Now she turns to her thumb when she’s tired, scared, bored, sick, or trying to adjust to challenges such as starting daycare or preschool. She may also use her thumb to help her fall asleep at bedtime and to lull herself back to sleep when she wakes up in the middle of the night.
What to do about thumb-sucking
Don’t worry too much. The American Dental Association says most children can safely suck their thumb – without damaging the alignment of their teeth or jaws – until their permanent teeth begin to appear. (Permanent teeth don’t usually start to erupt until around age 6.)
Keep in mind, too, that not all thumb-sucking is equally damaging; experts say it’s the intensity of the sucking and the tongue’s thrust that deforms teeth and makes braces necessary later. Kids who rest their thumbs passively in their mouths are less likely to have dental problems than children who suck aggressively.
Observe your child’s technique. If she sucks vigorously, you may want to begin curbing her habit earlier, say around age 4. If you notice any changes in her mouth or teeth, or if you’re unsure whether your child’s thumb-sucking is causing problems, consult your dentist.
If your child’s thumb becomes red and chapped from sucking, try applying a moisturizer while she’s sleeping. (If you apply it when she’s awake, it may just end up in her mouth.)
Most children stop thumb-sucking on their own between the ages of 2 and 4. Some continue the habit longer, but peer pressure in school is often a very effective deterrent.

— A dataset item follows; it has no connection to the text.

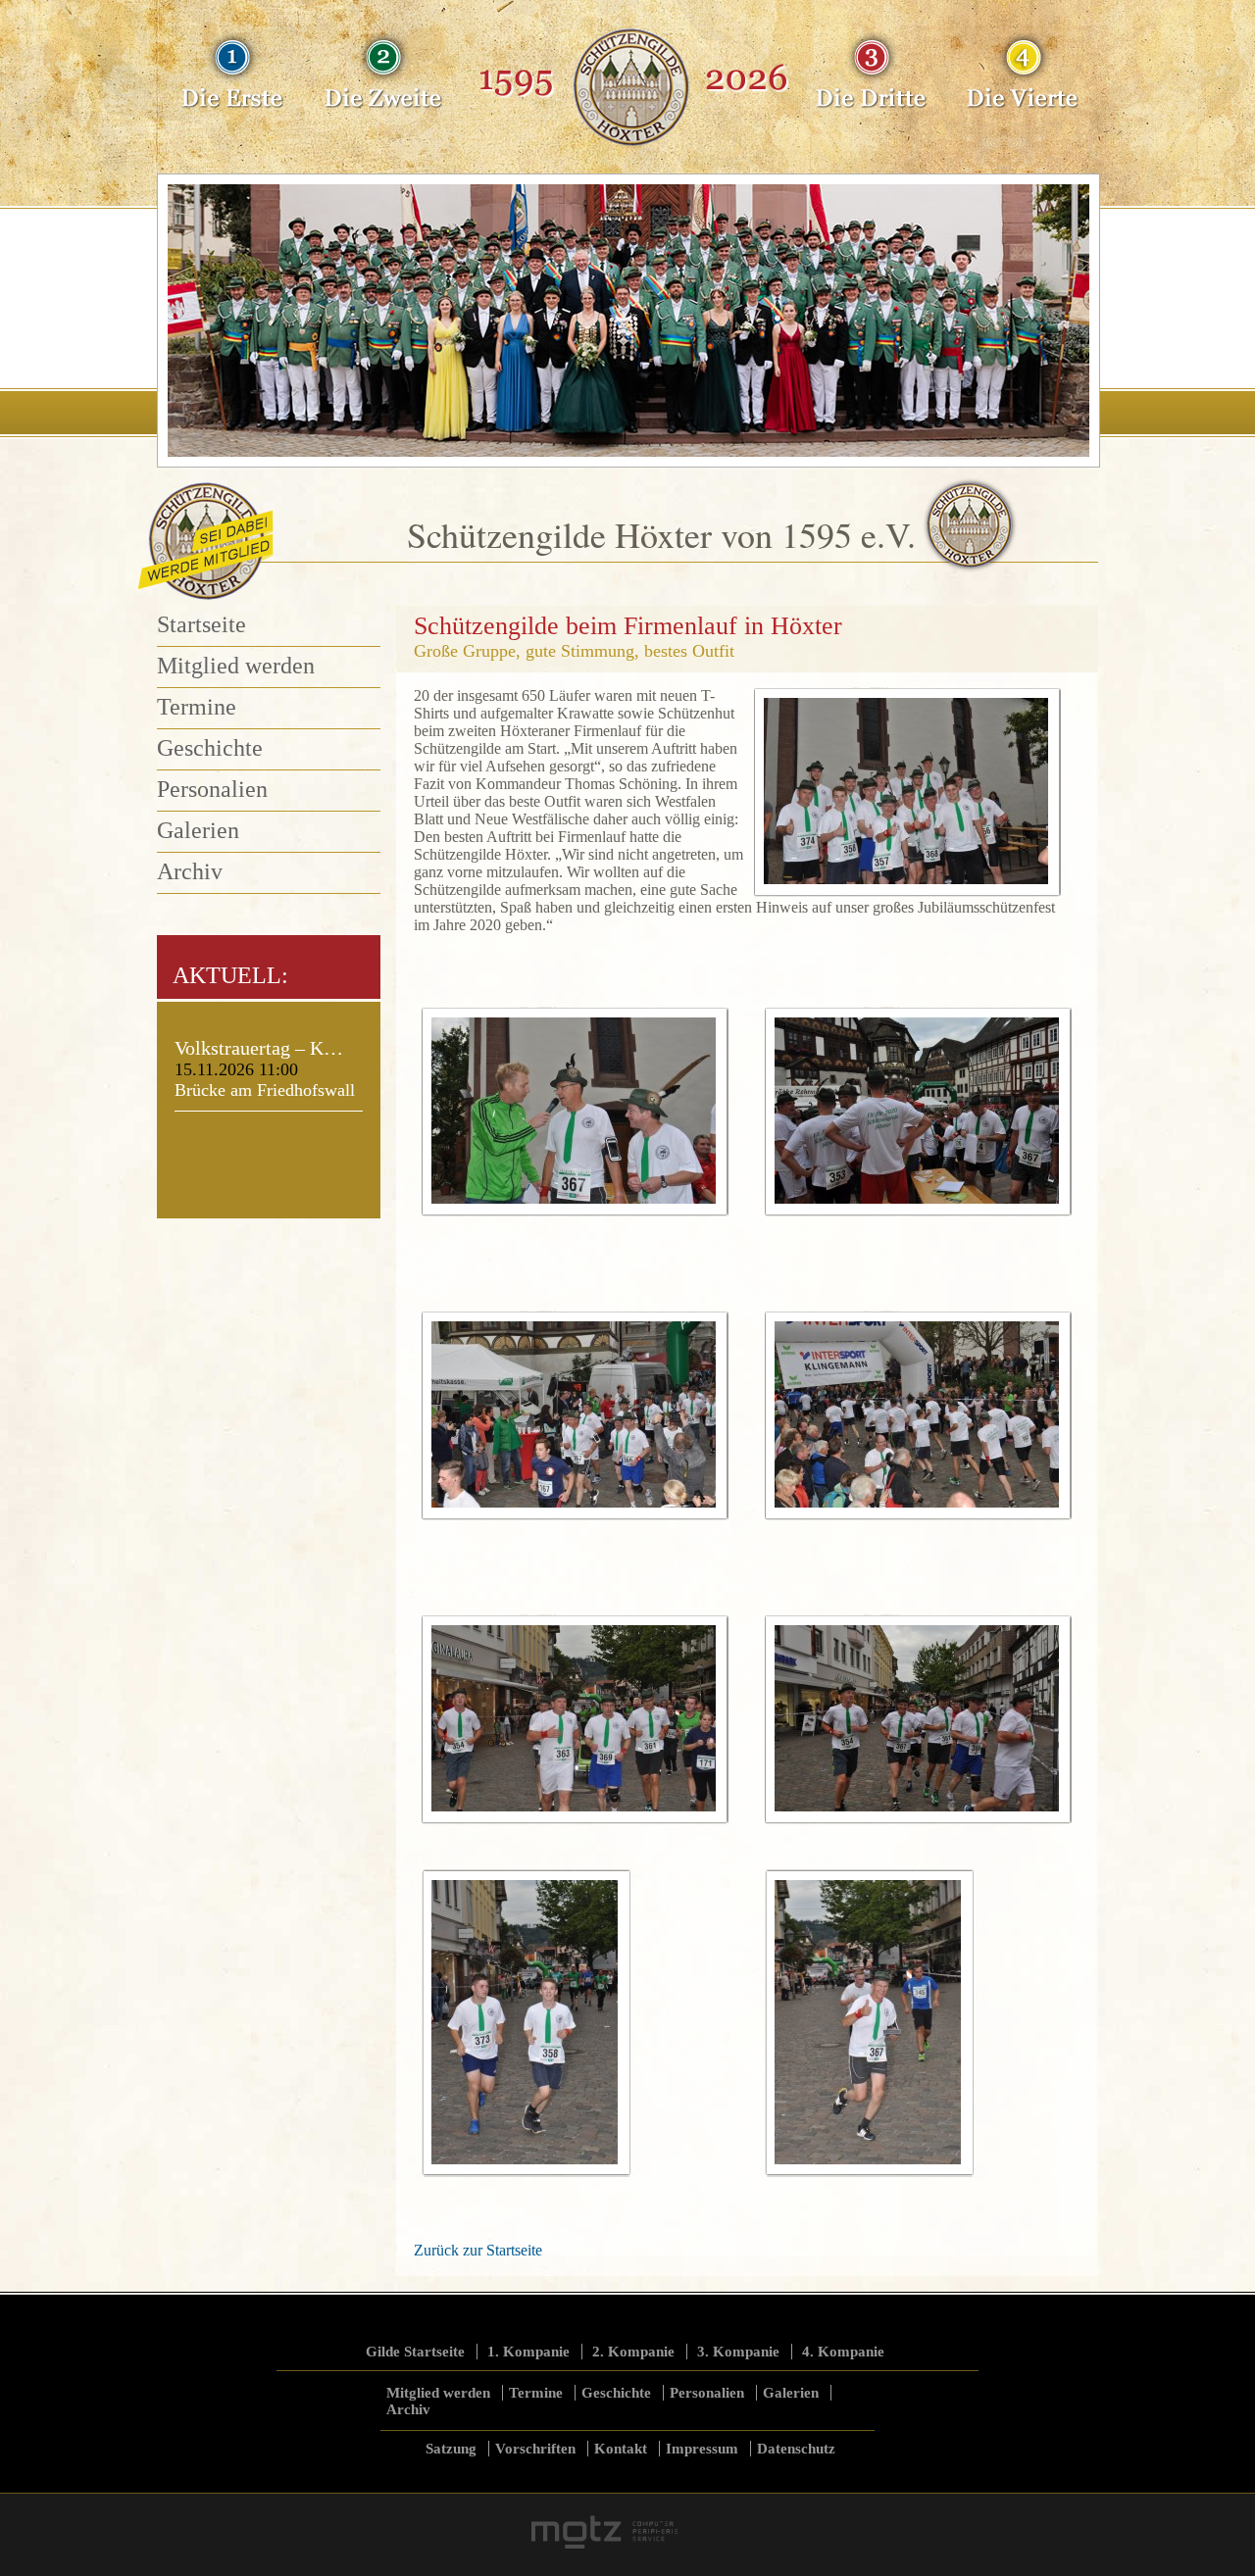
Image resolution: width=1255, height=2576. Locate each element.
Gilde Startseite (415, 2351)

Let it go. Punishing your preschooler or nagging her to get her thumb out of her mouth won’t help because she probably doesn’t even realize she’s doing it. Methods such as putting an elastic bandage on her thumb will seem like unjust punishment, especially because she indulges in the habit for comfort and security. Plus, pressuring her to stop may intensify her desire to do it even more.
Try to wait it out. Children usually give up thumb-sucking when they find other ways to calm and comfort themselves. If your child tends to suck her thumb when she’s hungry, for instance, she’ll soon learn to simply open the fridge and look for something to eat or ask you for a snack instead.
Preempt thumb-sucking with other activities. If you can identify the times and places when your preschooler is most likely to suck her thumb – while watching television, for instance – consider distracting her with a substitute activity, such as a rubber ball to squeeze or finger puppets to play with.
If she tends to suck her thumb when she’s tired, you could try letting her nap longer or moving up her bedtime. Or if she turns to her thumb when she’s frustrated, help her put her feelings into words.
The key is to notice when and where sucking occurs and try to divert her attention by offering an alternative. Together, you and your child can find solutions that will – eventually – help her kick the thumb habit.